======== Data extracts

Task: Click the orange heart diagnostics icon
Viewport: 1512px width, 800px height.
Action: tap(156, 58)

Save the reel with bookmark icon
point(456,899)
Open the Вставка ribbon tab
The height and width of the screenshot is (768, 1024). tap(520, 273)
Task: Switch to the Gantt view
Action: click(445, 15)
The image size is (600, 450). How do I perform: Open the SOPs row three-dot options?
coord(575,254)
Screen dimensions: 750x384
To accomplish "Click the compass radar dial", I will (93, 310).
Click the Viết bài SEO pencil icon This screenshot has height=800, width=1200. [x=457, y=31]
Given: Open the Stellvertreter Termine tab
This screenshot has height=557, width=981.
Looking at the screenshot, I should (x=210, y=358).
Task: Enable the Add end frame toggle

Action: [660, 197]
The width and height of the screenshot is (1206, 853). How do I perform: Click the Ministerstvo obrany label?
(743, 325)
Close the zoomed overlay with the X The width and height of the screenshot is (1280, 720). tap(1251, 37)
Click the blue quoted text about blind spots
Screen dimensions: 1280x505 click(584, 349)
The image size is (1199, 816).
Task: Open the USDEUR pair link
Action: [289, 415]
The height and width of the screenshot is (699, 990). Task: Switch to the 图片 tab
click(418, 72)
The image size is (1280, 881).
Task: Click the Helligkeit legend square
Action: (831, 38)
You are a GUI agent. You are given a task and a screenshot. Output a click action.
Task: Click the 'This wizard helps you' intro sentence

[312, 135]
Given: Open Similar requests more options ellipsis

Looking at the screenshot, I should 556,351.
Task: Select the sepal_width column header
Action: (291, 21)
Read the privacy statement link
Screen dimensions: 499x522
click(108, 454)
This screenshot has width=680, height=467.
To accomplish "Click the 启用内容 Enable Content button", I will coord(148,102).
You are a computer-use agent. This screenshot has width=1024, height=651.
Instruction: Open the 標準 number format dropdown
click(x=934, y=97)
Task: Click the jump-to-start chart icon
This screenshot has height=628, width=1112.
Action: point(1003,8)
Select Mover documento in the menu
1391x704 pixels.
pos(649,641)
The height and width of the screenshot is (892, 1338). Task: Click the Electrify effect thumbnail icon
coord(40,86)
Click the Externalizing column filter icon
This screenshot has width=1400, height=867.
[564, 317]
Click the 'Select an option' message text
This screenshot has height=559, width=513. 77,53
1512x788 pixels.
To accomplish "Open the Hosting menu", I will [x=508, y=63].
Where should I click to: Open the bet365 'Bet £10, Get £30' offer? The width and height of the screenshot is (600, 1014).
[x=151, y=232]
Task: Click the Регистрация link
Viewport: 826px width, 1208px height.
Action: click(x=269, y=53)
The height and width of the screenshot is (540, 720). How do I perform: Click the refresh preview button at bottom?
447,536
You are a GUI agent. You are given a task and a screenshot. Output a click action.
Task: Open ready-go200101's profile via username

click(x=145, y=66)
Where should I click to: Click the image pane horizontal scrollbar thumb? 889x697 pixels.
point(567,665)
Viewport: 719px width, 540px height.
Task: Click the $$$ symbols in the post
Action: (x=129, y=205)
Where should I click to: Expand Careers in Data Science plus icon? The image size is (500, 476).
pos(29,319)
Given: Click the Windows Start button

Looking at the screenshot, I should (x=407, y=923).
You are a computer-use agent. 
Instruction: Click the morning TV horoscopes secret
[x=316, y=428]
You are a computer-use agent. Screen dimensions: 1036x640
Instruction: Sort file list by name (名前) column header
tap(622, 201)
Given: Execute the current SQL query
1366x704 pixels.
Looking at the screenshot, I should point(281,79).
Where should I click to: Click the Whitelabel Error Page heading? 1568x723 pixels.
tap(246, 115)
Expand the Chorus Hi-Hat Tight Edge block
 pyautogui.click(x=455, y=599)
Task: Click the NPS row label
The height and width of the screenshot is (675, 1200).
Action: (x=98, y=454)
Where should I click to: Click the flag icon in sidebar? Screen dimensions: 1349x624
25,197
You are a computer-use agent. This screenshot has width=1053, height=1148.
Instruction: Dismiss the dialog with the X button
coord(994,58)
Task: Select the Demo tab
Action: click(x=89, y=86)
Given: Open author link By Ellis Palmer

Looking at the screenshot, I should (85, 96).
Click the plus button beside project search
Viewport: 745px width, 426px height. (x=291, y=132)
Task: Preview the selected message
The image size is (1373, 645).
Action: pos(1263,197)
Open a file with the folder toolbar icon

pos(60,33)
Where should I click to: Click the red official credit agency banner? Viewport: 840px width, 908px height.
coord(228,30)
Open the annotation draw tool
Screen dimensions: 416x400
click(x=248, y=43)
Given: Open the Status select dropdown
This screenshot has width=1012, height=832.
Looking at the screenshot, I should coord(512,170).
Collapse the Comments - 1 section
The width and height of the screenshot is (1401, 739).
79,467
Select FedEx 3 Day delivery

================

When the entries above are retyped, each line must stay exactly as it is.

Answer for the task:
Task: Click the orange heart diagnostics icon
Viewport: 1512px width, 800px height.
Action: tap(156, 58)

Save the reel with bookmark icon
point(456,899)
Open the Вставка ribbon tab
The height and width of the screenshot is (768, 1024). tap(520, 273)
Task: Switch to the Gantt view
Action: click(445, 15)
The image size is (600, 450). How do I perform: Open the SOPs row three-dot options?
coord(575,254)
Screen dimensions: 750x384
To accomplish "Click the compass radar dial", I will (93, 310).
Click the Viết bài SEO pencil icon This screenshot has height=800, width=1200. [x=457, y=31]
Given: Open the Stellvertreter Termine tab
This screenshot has height=557, width=981.
Looking at the screenshot, I should (x=210, y=358).
Task: Enable the Add end frame toggle

Action: [660, 197]
The width and height of the screenshot is (1206, 853). How do I perform: Click the Ministerstvo obrany label?
(743, 325)
Close the zoomed overlay with the X The width and height of the screenshot is (1280, 720). tap(1251, 37)
Click the blue quoted text about blind spots
Screen dimensions: 1280x505 click(584, 349)
The image size is (1199, 816).
Task: Open the USDEUR pair link
Action: [289, 415]
The height and width of the screenshot is (699, 990). Task: Switch to the 图片 tab
click(418, 72)
The image size is (1280, 881).
Task: Click the Helligkeit legend square
Action: (831, 38)
You are a GUI agent. You are given a task and a screenshot. Output a click action.
Task: Click the 'This wizard helps you' intro sentence

[312, 135]
Given: Open Similar requests more options ellipsis

Looking at the screenshot, I should 556,351.
Task: Select the sepal_width column header
Action: (291, 21)
Read the privacy statement link
Screen dimensions: 499x522
click(108, 454)
This screenshot has width=680, height=467.
To accomplish "Click the 启用内容 Enable Content button", I will coord(148,102).
You are a computer-use agent. This screenshot has width=1024, height=651.
Instruction: Open the 標準 number format dropdown
click(x=934, y=97)
Task: Click the jump-to-start chart icon
This screenshot has height=628, width=1112.
Action: point(1003,8)
Select Mover documento in the menu
1391x704 pixels.
pos(649,641)
The height and width of the screenshot is (892, 1338). Task: Click the Electrify effect thumbnail icon
coord(40,86)
Click the Externalizing column filter icon
This screenshot has width=1400, height=867.
[564, 317]
Click the 'Select an option' message text
This screenshot has height=559, width=513. 77,53
1512x788 pixels.
To accomplish "Open the Hosting menu", I will [x=508, y=63].
Where should I click to: Open the bet365 'Bet £10, Get £30' offer? The width and height of the screenshot is (600, 1014).
[x=151, y=232]
Task: Click the Регистрация link
Viewport: 826px width, 1208px height.
Action: click(x=269, y=53)
The height and width of the screenshot is (540, 720). How do I perform: Click the refresh preview button at bottom?
447,536
You are a GUI agent. You are given a task and a screenshot. Output a click action.
Task: Open ready-go200101's profile via username

click(x=145, y=66)
Where should I click to: Click the image pane horizontal scrollbar thumb? 889x697 pixels.
point(567,665)
Viewport: 719px width, 540px height.
Task: Click the $$$ symbols in the post
Action: (x=129, y=205)
Where should I click to: Expand Careers in Data Science plus icon? The image size is (500, 476).
pos(29,319)
Given: Click the Windows Start button

Looking at the screenshot, I should (x=407, y=923).
You are a computer-use agent. 
Instruction: Click the morning TV horoscopes secret
[x=316, y=428]
You are a computer-use agent. Screen dimensions: 1036x640
Instruction: Sort file list by name (名前) column header
tap(622, 201)
Given: Execute the current SQL query
1366x704 pixels.
Looking at the screenshot, I should point(281,79).
Where should I click to: Click the Whitelabel Error Page heading? 1568x723 pixels.
tap(246, 115)
Expand the Chorus Hi-Hat Tight Edge block
 pyautogui.click(x=455, y=599)
Task: Click the NPS row label
The height and width of the screenshot is (675, 1200).
Action: (x=98, y=454)
Where should I click to: Click the flag icon in sidebar? Screen dimensions: 1349x624
25,197
You are a computer-use agent. This screenshot has width=1053, height=1148.
Instruction: Dismiss the dialog with the X button
coord(994,58)
Task: Select the Demo tab
Action: click(x=89, y=86)
Given: Open author link By Ellis Palmer

Looking at the screenshot, I should (85, 96).
Click the plus button beside project search
Viewport: 745px width, 426px height. (x=291, y=132)
Task: Preview the selected message
The image size is (1373, 645).
Action: pos(1263,197)
Open a file with the folder toolbar icon

pos(60,33)
Where should I click to: Click the red official credit agency banner? Viewport: 840px width, 908px height.
coord(228,30)
Open the annotation draw tool
Screen dimensions: 416x400
click(x=248, y=43)
Given: Open the Status select dropdown
This screenshot has width=1012, height=832.
Looking at the screenshot, I should coord(512,170).
Collapse the Comments - 1 section
The width and height of the screenshot is (1401, 739).
79,467
Select FedEx 3 Day delivery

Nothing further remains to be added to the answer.